C’est une chose que la gauche devrait comprendre. La version de gauche de la capture réglementaire partage certains points communs avec la version de droite : les deux s’accordent à dire que lorsque les entreprises capturent leurs régulateurs, elles bafouent l’intérêt public.

Mais la droite affirme que la solution à un arbitre corrompu est de ne pas avoir d’arbitre.

La gauche dit : rendons les équipes trop faibles pour corrompre ou faire chanter l’arbitre, et rendons l’arbitre responsable devant les fans — craignant le déshonneur et l’exil s’il trahit notre confiance.

Rendons les entreprises petites, afin qu’elles ne puissent pas facilement parvenir à un accord. Privons-les de leurs profits monopolistiques, afin qu’elles ne puissent pas les utiliser pour corrompre notre politique. Rendons nos politiciens redevables aux électeurs, afin qu’ils ne puissent pas nous trahir et s’en tirer à bon compte.

Pas seulement les FAI

Il ne s’agit pas seulement de la neutralité du Net. Cela vaut pour tous les aspects de l’État administratif, toutes les questions suffisamment complexes et importantes pour nécessiter la supervision d’une agence spécialisée.
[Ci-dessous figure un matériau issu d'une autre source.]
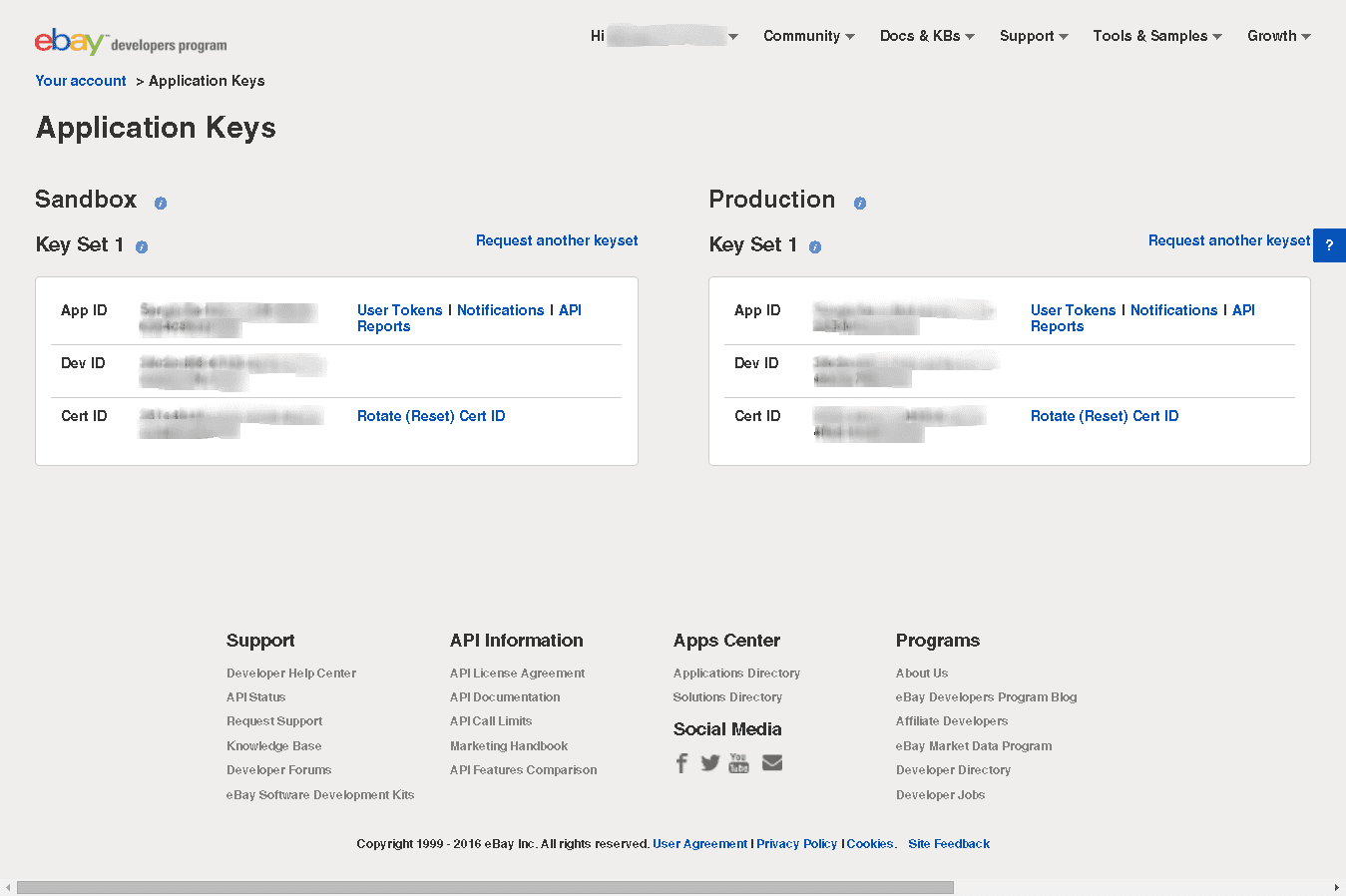This screenshot has height=896, width=1346.
Task: Open Facebook from the Social Media icons
Action: (x=681, y=762)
Si vous ne faites pas confiance au secteur financier (et vous avez raison de ne pas lui faire confiance), si vous pensez que les régulateurs financiers sont corrompus (les régulateurs financiers sont totalement corrompus), la solution est de démanteler les banques et de les réglementer à outrance. Il ne s’agit pas de créer un système bancaire parallèle dans lequel la finance serait encore moins réglementée.

Nous savons comment cela se termine. Le problème avec la finance, ce n’est pas qu’elle soit réglementée. C’est qu’elle est mal réglementée. Supprimer la réglementation ne résoudra pas le problème.